EXERCISE - Please revise everything from the start of the material down to the line containing "Locate an element", putting "screen image" wherever "screenshot" appears and leaving all else unchanged.

Material for locating described items -
:::::

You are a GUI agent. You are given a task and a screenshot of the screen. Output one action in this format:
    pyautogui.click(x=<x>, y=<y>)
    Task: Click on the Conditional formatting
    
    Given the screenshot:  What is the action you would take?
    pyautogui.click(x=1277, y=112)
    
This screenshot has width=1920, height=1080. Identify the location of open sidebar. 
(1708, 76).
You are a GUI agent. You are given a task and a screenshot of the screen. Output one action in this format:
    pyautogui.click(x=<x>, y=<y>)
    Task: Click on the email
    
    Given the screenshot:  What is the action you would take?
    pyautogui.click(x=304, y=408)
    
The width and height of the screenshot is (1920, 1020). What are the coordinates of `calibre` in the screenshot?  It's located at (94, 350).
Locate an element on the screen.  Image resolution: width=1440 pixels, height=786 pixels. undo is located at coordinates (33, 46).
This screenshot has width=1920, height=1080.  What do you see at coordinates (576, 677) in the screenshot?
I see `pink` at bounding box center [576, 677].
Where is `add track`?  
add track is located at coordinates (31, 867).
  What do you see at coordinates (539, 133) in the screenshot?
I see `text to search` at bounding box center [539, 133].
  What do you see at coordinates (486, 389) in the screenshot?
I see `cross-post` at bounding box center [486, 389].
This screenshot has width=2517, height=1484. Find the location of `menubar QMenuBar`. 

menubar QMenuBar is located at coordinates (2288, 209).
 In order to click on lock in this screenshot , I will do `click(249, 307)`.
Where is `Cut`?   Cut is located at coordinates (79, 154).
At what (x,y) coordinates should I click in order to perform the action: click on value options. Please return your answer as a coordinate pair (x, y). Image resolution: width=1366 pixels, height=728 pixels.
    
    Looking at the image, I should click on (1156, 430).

:::::

TASK RESPONSE -
You are a GUI agent. You are given a task and a screen image of the screen. Output one action in this format:
    pyautogui.click(x=<x>, y=<y>)
    Task: Click on the Conditional formatting
    
    Given the screen image:  What is the action you would take?
    pyautogui.click(x=1277, y=112)
    
This screen image has width=1920, height=1080. Identify the location of open sidebar. 
(1708, 76).
You are a GUI agent. You are given a task and a screen image of the screen. Output one action in this format:
    pyautogui.click(x=<x>, y=<y>)
    Task: Click on the email
    
    Given the screen image:  What is the action you would take?
    pyautogui.click(x=304, y=408)
    
The width and height of the screen image is (1920, 1020). What are the coordinates of `calibre` in the screen image?  It's located at (94, 350).
Locate an element on the screen.  Image resolution: width=1440 pixels, height=786 pixels. undo is located at coordinates (33, 46).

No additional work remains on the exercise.